TL/DR; No.
So this strident post shows up in my LinkedIn feed, and I started my wise ass response.. but then paused and thought two thoughts: 1) don’t be a jerk, and 2) I should try it out before I mouth off.
My knee-jerk response was this:
I’ve been hearing ‘Designers will be out of a job’ for over 20 years, and yet I still have a job. Also, that I will especially be out of a job if I disagree with their statement, because I’m ignorant? Auto code generators were going to replace all of us starting in the 80s. Then product managers were going to design. Or developers. Then offshoring. Now AI.
Computers are good at identifying and copying patterns, better so than junior graphic artists and art school students, but it is really the same process: look at a bunch of crap and produce something similar. Indeed, if I were a logo designer I would probably pack it in right now. Fiverr should in trouble; as it should be for getting designers to undervalue their work.
If you dig into those stunning AI mocks, you can’t see what data is in the charts, how the app flows, or if the AI in fact knew it was solving the right problem. I’m sure you could train a system to generate tons of alternative designs and connect to usertesting.com to spit out a very elegant, optimized app with the perfect typography stack and precise shade of blue, simplest navigation and IA… and is ultimately useless as it doesn’t solve any actual user need.
But, I thought I should put my money where mouth is and try it out.
So I picked an AI generator mentioned in the post, got through the signup — BTW the app and signup have terrible usability — and tried to do something real. Recognizing I’m limited to image generation, I asked it to solve a real crisis in UI: the Save Icon. What is that collection of rectangles and why is it in my menu?
After taking a few minutes to figure the app out (ah it is a CLI! How modern) I put in my prompt: “computer icon to save a file digitally”. And quickly get these:





You can do iterations on the first set of results, or re-run the prompt, which got me the various images above. I didn’t do any user testing, but can say that the floppy disk is safe for now. I am not sure where these images got their inspiration — one looks like an early macintosh with a usb hub plugged into a fan vent; others are vintage game cartridges with play buttons??
But the favorite is the beer mug. And the iteration that made the button a smiley face info icon. I am not sure how the system knows I like beer, this is vaguely frightening. Though not as frightening as most of the AI-generated images I see, which have something off.. for example this bedtime story AI should come with a warning that it will induce nightmares.
Ultimately, AI and machine learning could do a lot to improve the product development lifecycle.

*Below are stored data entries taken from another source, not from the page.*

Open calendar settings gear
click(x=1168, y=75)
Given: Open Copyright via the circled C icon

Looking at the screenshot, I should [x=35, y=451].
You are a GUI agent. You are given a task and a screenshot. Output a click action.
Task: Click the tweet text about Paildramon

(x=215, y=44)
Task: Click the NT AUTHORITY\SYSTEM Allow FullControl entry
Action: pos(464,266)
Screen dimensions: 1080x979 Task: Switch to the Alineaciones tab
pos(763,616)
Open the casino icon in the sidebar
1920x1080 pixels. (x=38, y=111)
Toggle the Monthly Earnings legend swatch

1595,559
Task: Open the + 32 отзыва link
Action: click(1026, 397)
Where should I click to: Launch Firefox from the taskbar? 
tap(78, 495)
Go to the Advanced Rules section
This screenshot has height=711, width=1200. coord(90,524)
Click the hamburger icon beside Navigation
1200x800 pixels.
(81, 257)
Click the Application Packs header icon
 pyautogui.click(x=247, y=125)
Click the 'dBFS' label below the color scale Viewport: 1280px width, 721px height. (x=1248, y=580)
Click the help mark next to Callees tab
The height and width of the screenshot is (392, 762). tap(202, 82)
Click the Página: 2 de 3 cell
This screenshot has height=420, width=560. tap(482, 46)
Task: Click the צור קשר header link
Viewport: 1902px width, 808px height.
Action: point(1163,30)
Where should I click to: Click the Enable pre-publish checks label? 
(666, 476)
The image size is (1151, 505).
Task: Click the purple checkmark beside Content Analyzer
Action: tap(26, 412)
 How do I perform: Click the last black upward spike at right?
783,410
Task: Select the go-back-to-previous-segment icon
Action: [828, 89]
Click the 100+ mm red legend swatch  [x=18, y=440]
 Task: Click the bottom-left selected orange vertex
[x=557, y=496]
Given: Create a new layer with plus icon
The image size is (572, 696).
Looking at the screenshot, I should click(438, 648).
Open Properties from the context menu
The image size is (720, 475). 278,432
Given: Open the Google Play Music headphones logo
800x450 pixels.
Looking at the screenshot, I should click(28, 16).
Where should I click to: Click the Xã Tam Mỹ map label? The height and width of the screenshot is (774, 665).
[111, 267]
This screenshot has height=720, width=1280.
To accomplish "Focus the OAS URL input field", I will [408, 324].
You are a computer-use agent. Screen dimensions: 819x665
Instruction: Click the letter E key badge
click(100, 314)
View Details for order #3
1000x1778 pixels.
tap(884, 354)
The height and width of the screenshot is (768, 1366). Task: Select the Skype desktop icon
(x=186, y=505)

I could foresee a system that takes facilitated user interviews and generates journey maps, or takes abstraction laddering to kick start problem framing, generating statements that can bypass that blank whiteboard phase that stymies so many teams.
But content generation AI isn’t replacing UX designers. Now excuse me, I need to build my application to generate a mug of beer from my computer. Maybe the TAB key?